#### TEXTO DE APOIO
Cria da Vila Kennedy, na Zona Oeste, Ramiro diz que passar a juventude na favela ensinou que 'a menor distância entre dois pontos é o papo reto'

André Ramiro
André Ramiro -
Ator de filmes de projeção internacional, rapper dos mais importantes da cena carioca, mas, antes de tudo, "cria da Vila Kennedy com muito orgulho e carinho". André Ramiro é daqueles que, sempre que pode, levanta a bandeira de onde foi criado. Por trás do Matias de Tropa de Elite 1 (2007) e 2 (2010), do Celso, de Malhação (2019), ou do MC, está um André orgulhoso das raízes e sempre atento aos problemas locais.
"Sou cria da Vila Kennedy com muito orgulho e carinho. Fui morador da favela da Metral dos meus cinco anos até os 25. Ainda tenho entes queridos que moram lá. É necessário dizer que a Vila Kennedy ainda sofre com os mesmos problemas e descaso por parte do governo. A VK está abandonada!", denuncia Ramiro. "As escolas públicas, a educação e a Vila Olímpica também estão sucateadas a milênios, não há investimento no esporte, no lazer ou em projetos sociais pra incentivarem os jovens a não se renderem e saírem da criminalidade, a não ser de grupos independentes como o MODU e o Voz da Vila Kennedy, que sem apoio tentam fazer a diferença no bairro, agindo coletivamente", dispara o ator, que, como se percebe, é um habitudo ao 'papo reto', lei primeira de toda favela.
########
#### INFORMAÇÕES FORNECIDAS
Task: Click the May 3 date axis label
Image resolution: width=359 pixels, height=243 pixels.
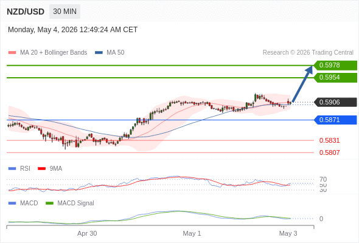Action: (288, 233)
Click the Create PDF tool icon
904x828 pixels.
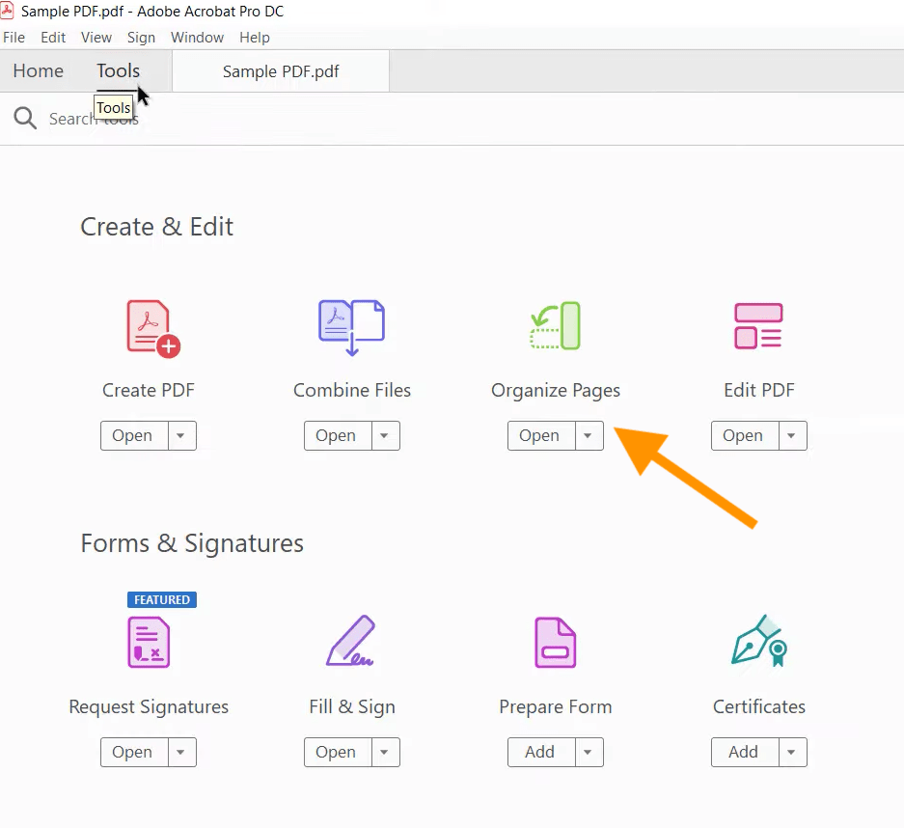(152, 329)
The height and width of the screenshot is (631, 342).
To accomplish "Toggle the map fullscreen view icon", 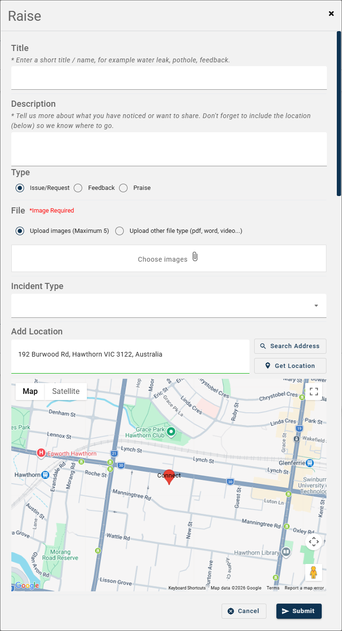I will 314,392.
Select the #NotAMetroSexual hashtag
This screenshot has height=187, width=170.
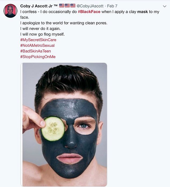tap(37, 45)
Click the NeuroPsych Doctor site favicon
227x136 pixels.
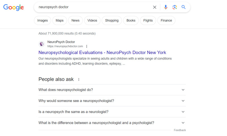(x=42, y=44)
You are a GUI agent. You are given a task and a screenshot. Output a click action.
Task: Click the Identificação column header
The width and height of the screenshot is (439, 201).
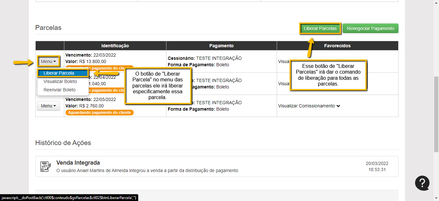pos(115,46)
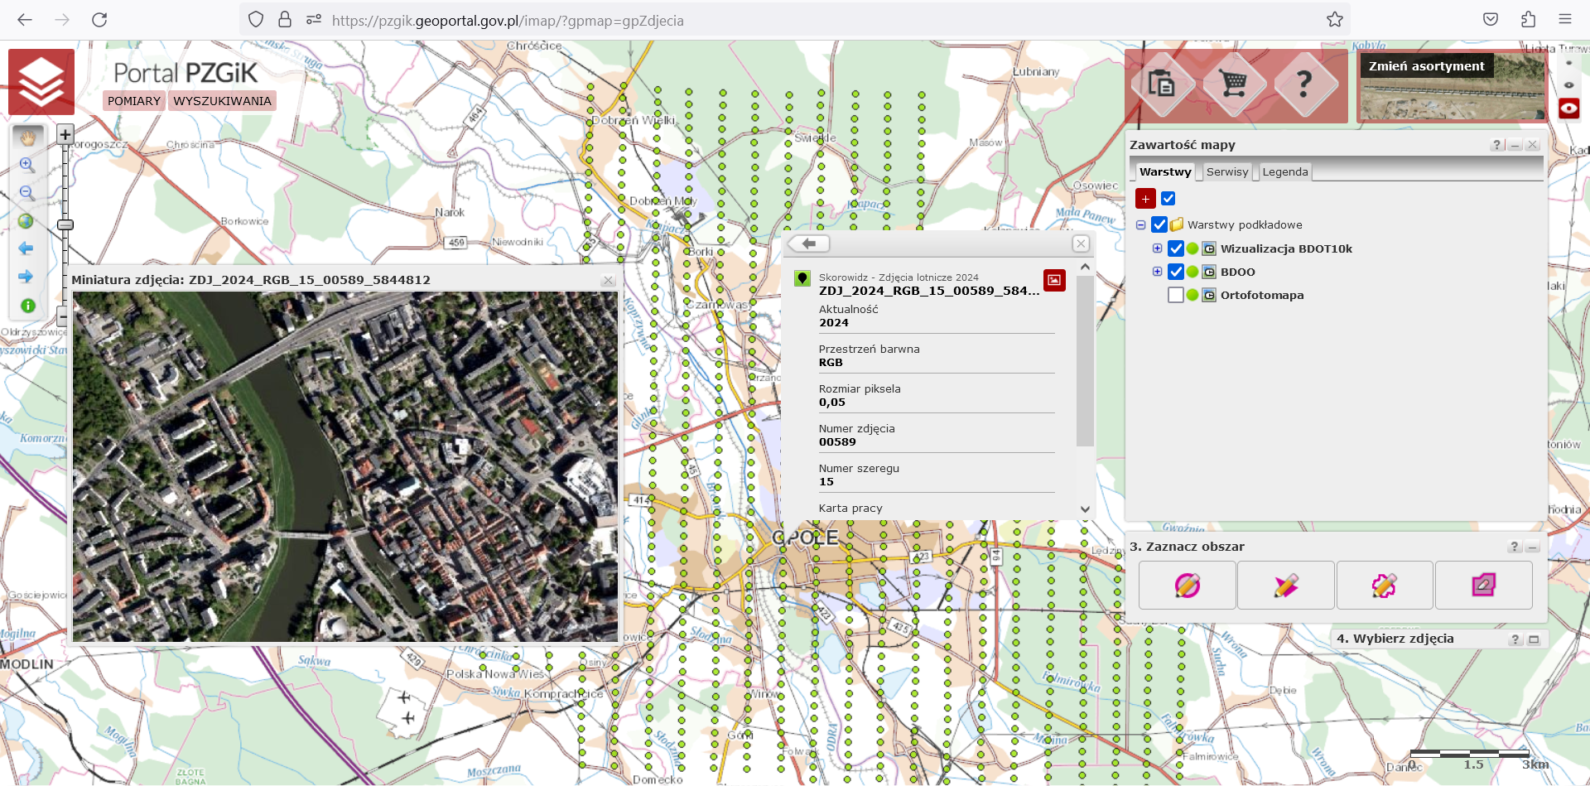Collapse the Warstwy podkładowe group
The image size is (1590, 786).
click(1141, 224)
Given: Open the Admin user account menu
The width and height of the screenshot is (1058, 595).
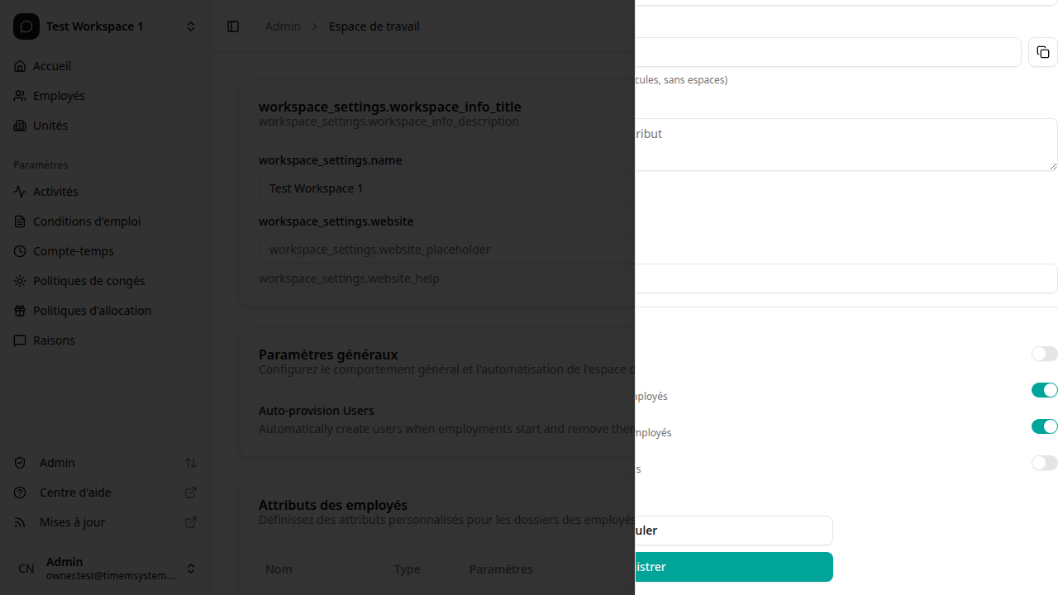Looking at the screenshot, I should pyautogui.click(x=191, y=569).
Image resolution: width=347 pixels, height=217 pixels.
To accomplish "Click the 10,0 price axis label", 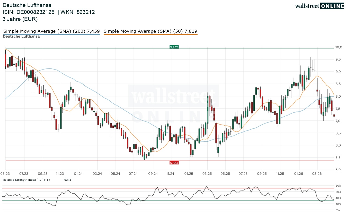I will tap(339, 47).
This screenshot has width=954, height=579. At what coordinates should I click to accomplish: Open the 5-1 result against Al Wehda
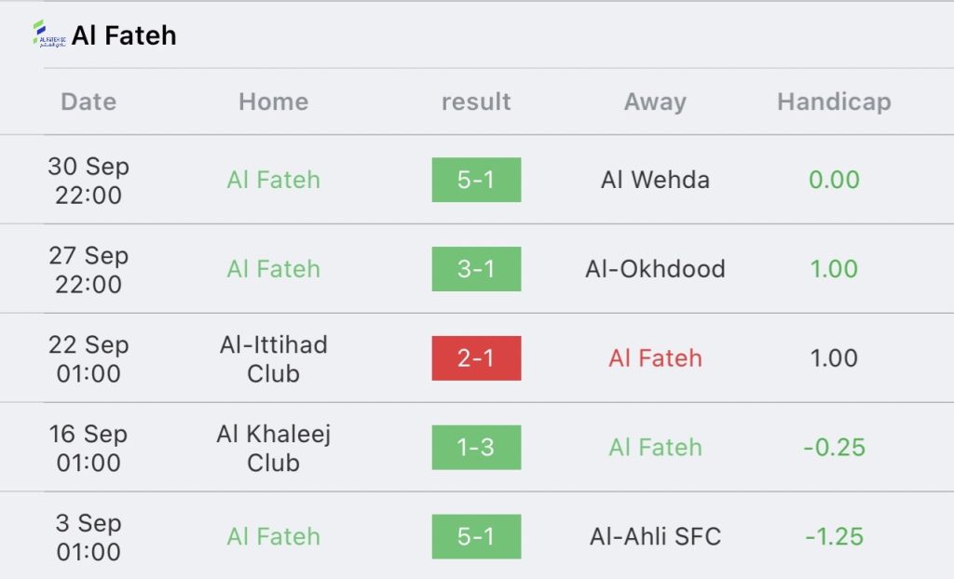point(476,180)
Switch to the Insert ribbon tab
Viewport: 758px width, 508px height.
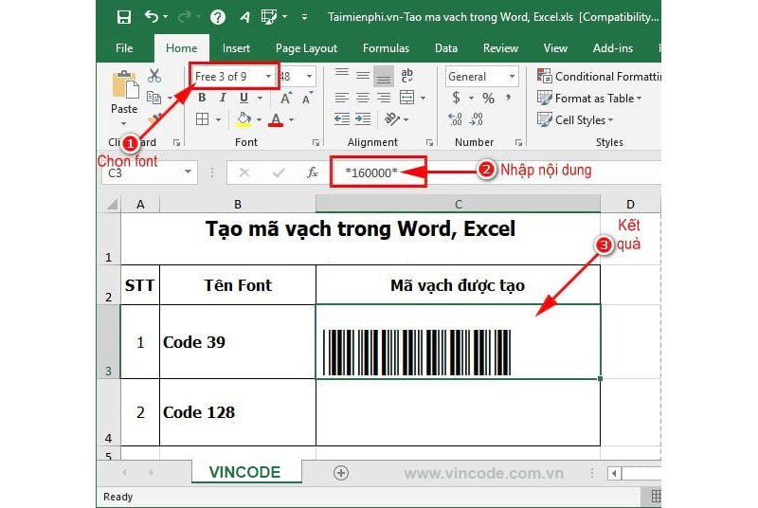[236, 48]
########
- _EXERCÍCIOS_
1) Diga se cada afirmação abaixo está de acordo com o texto sobre André Ramiro, respondendo sim ou não e citando literalmente as palavras do texto que decidem a questão. (a) Ramiro morou na favela da Metral dos cinco aos 25 anos. (b) Ramiro interpretou o Celso em Tropa de Elite. (c) Segundo Ramiro, o MODU e o Voz da Vila Kennedy contam com apoio para atuar no bairro.
2) Prossiga com o texto sobre André Ramiro, começando logo após a última frase apresentada.

- _RESPOSTAS POR TAREFA_
1)
(a) Sim: "Fui morador da favela da Metral dos meus cinco anos até os 25."
(b) Não: "do Matias de Tropa de Elite 1 (2007) e 2 (2010), do Celso, de Malhação (2019)"
(c) Não: "que sem apoio tentam fazer a diferença no bairro"

2)
"Aprendi vivendo em uma comunidade algo muito importante sobre a lei da física que diz que 'a menor distância entre dois pontos é o papo reto'. Que mais importante que ser humilde é ter humildade na prática. Que sabermos diferenciar as boas das más escolhas no presente são extremamente importantes pra sobrevivermos no futuro", afirma. "Aprendi também que a fé, arte, a cultura e a educação realmente salvam vidas, sou uma prova viva disso".
Vergonha de ser cria de favela? "Vou tentar resumir deixando claro pra quem acha pejorativo o nome 'favela', que favela é o nome de uma linda flor. Que como grande parte das flores tem seus espinhos mas sua beleza é rara e enche o mundo de cor. Acho que isso já diz muita coisa. Pra quem tem tiver dúvida é só pesquisar no Google".

'O jogo está mudando', diz sobre o racismo

Chaga presente em todas as esferas da sociedade, o racismo também é nítido na tela da televisão. Atrizes e atores negros têm poucas oportunidades em papéis de destaque, mas, segundo André Ramiro, "o jogo está mudando a passos largos".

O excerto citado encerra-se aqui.